Health City's cancer treatment center will be using Varian's TrueBeam Linear Accelerator (LINAC), a world-class LINAC system that is fully integrated for image-guided radiotherapy and radiosurgery.

Dr. Chattuparambil explained: "The Varian TrueBeam linear accelerator delivers high doses of radiation to tumors while minimizing the dose to surrounding tissue. This makes treatment more efficient and effective. These innovations are on the cutting edge for the advanced treatment of various cancers, and the use of this technology will be a first for the Caribbean region - differentiating Health City's cancer treatment center from all others."

He said local patients will be secure in the knowledge that they are getting the best and most up-to-date treatment available anywhere in the world, while also having the comfort and security of remaining at home in Cayman for the duration of their care.

Dr. Chattuparambil said: "We look forward to bringing cancer patients in the Cayman Islands this peace of mind, while also offering significant cost savings compared to getting the same treatment overseas."

He emphasized that Health City's cancer treatment center will serve as a complement and expansion to the current cancer detection and treatment capabilities offered in the Cayman Islands, and will work hand-in-hand with the Cayman Islands Health Services Authority (HSA), as well as private physicians, to ensure that local patients receive seamless and comprehensive treatment.

He and other speakers also noted the benefit to the Cayman Islands Government as well as private health insurers of the anticipated lower costs in treating local cancer patients on-island rather than sending them overseas.

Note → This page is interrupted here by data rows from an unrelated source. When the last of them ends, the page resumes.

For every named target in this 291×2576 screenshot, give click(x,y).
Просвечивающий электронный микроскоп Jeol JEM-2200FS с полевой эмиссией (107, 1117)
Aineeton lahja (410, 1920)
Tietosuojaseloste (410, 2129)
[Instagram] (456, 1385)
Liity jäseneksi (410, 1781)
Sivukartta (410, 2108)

Beyond providing oncology services to patients living in the Cayman Islands, it is also anticipated that Health City's cancer treatment center will also attract oncology patients from around the Caribbean and Central America, who previously would not have had access to the advanced therapies possible using the specialized equipment.

Dr. Chattuparambil closed his remarks by outlining Health City's plans for future and ongoing growth in the Cayman Islands.

"After five years of building out our core specialties, we are now responding to the need and demand for oncology services. However, this is not the end of our expansion plans. In the not too distant future, we are looking to offer further expanded and highly specialized medical services to fill other existing gaps in medical care available locally and regionally," he affirmed.